Energy storage is required in scale to enable the transition from the current carbon-based to a renewable-energy-driven economy. Hence shifting towards a paradigm wherein greater reliance on earth-abundant materials for developing energy storage technologies is essential. Ceria is among the rare earth oxides that are well distributed, and it exhibits good redox behavior (Ce4+/Ce3+) [1]. However, ceria also suffers from a bottleneck.
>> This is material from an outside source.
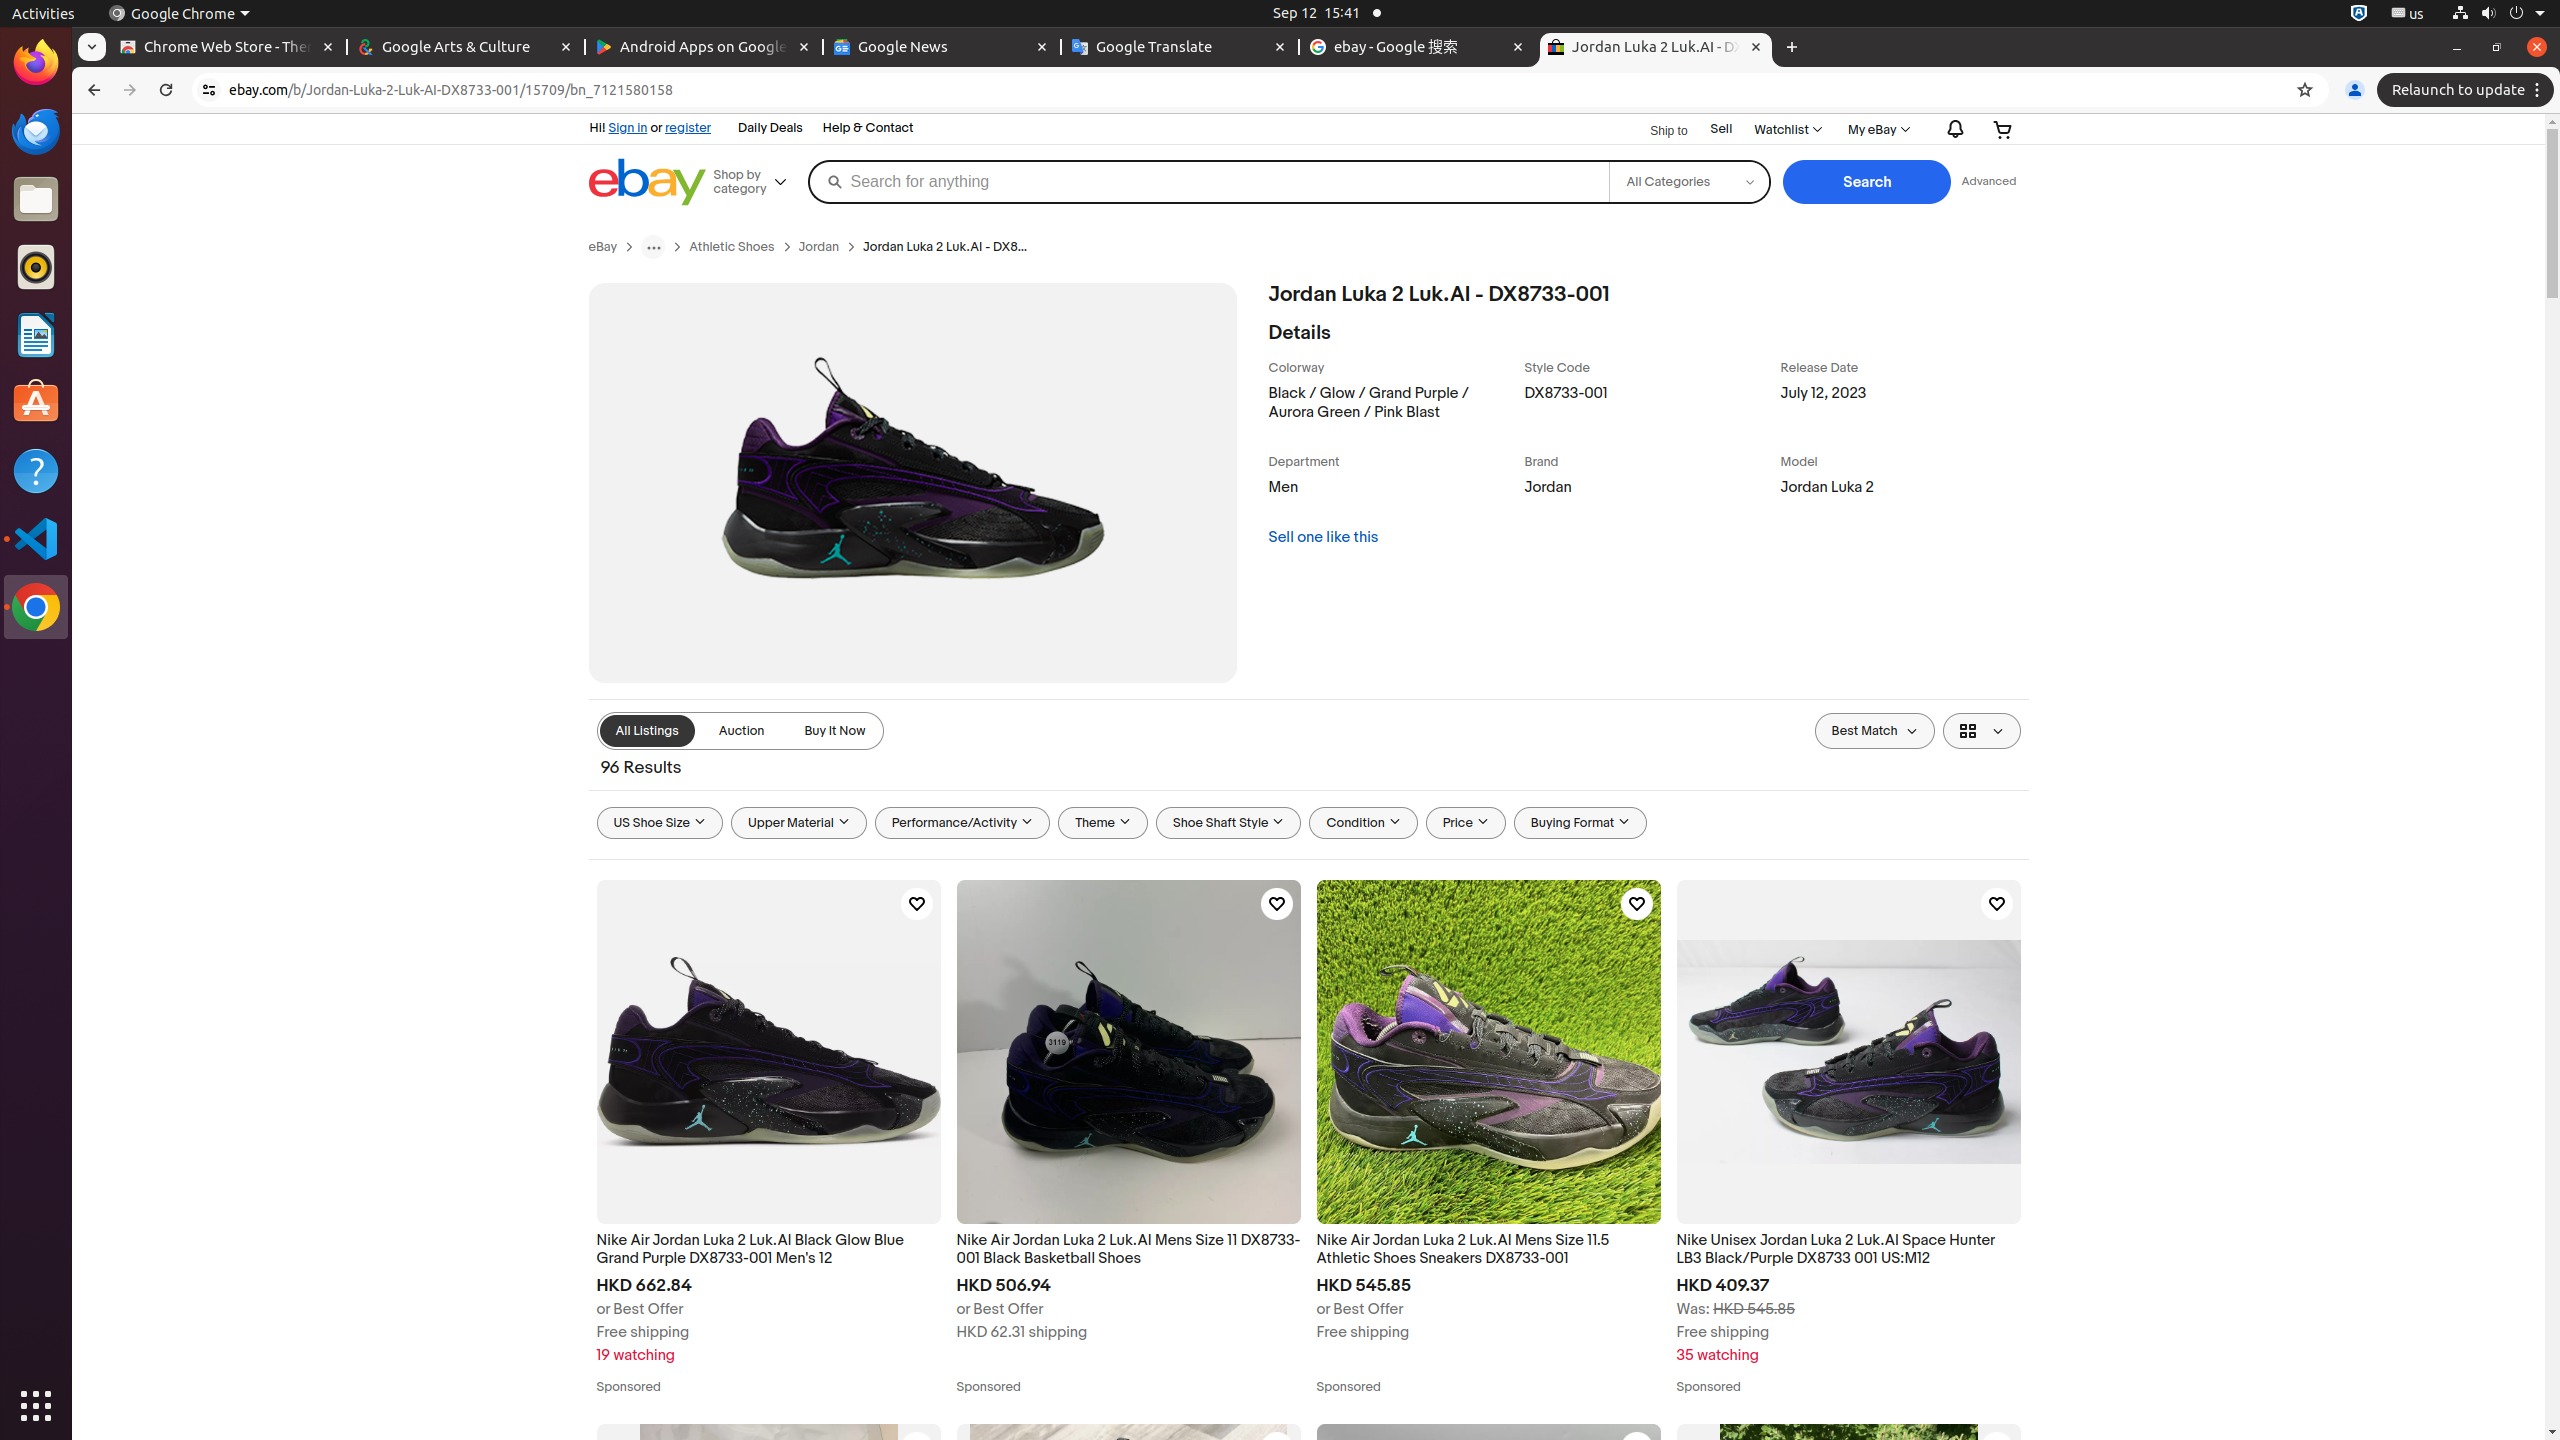  I want to click on Price, so click(1466, 823).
It provides only moderate specific capacitance; hence given its relatively abundant global distribution, it deserves attention, especially regarding improved performance in supercapacitor applications [2-4]. Hence this focuses on three major themes with ceria as the material of focus: (i) capacitive enhancement, (ii) computational performance prediction driven materials design, (iii) data-driven prediction of material performance.

Initially, we demonstrate two approaches to enhance the supercapacitive performance of ceria: (i) the role of doping and (ii) the use of redox-additives in the traditional alkaline aqueous electrolyte. A dopant (with primary oxidation states as 4+ and 3+) is found to aid in the enhancement of (a) the oxygen-vacancy concentration and (b) lattice oxygen mobility, compared to pristine ceria [5]. Hence, doping standalone is shown to improve specific capacitance over pristine ceria significantly [6].
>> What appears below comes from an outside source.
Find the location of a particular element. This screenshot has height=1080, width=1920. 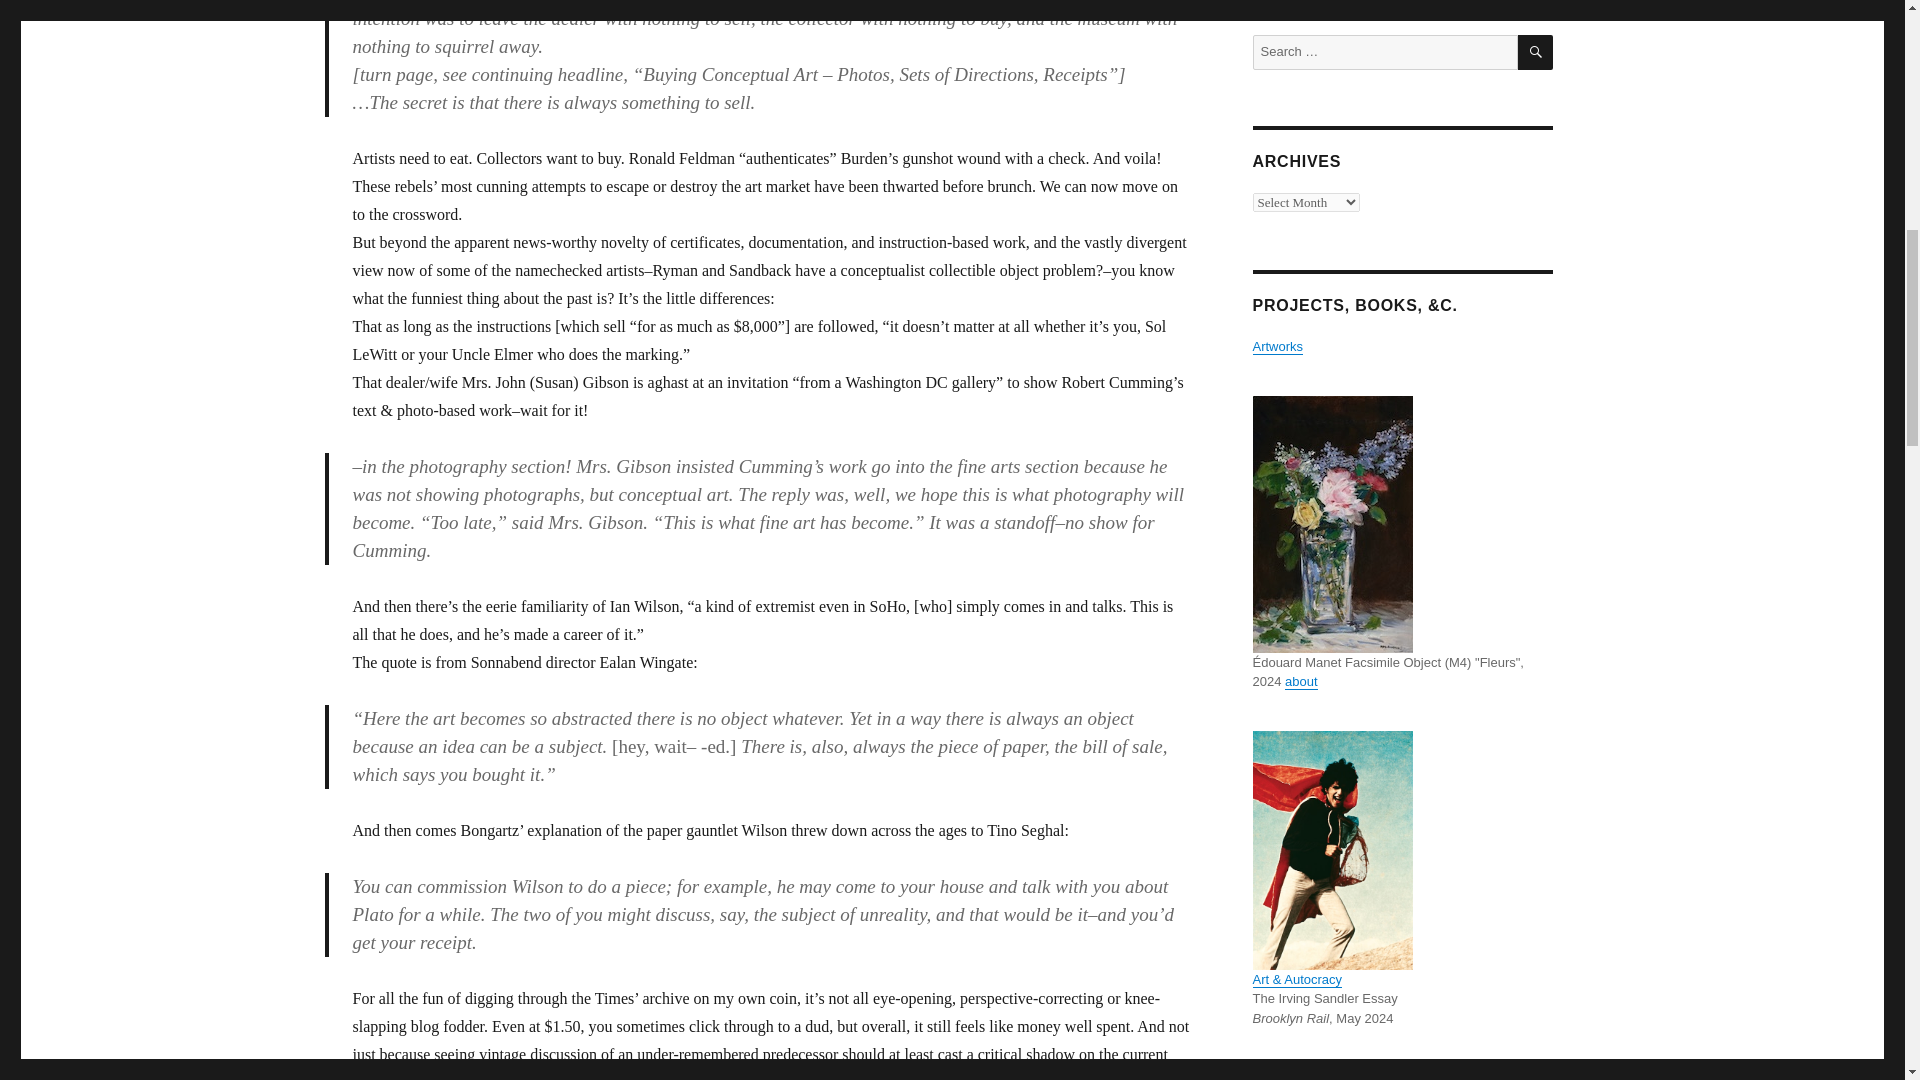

After that, we demonstrate redox-additive-based [K3Fe(CN)6] enhancement of charge-storage capacity. However, despite the enhancement reported by us (also consistent with recent reports from other groups), from a technology-development standpoint, we show that there are challenges associated with a lack of standard measurement techniques to evaluate the redox-additive-based device parameters [7]. To address this concern, we have developed a new method that enables the delineation of the contribution of the effective mass of the redox-additive on the electrode surface. This method is expected to be generic and will be used to evaluate other redox additive-based supercapacitor devices [8].

A Mott-Littleton-based method is utilized to choose the more suitable dopant; the design is then validated in a practical device [9-10]. After that, a machine learning-based paradigm is used to predict the material’s (cerium oxynitride) specific capacitance and cyclic stability. Significant outcomes of our proof-of-concept ‘prediction validation’ work on ceria-based supercapacitors are, (I) a single predictor – namely the oxygen vacancy formation energy - as elucidated by the Mott-Littleton method is found to be a good measure of suitability, and (II) data-driven approach is proven to be handy in predicting the performance of a novel material for supercapacitor application. The thesis edged towards a conclusion through an engineering validation of II.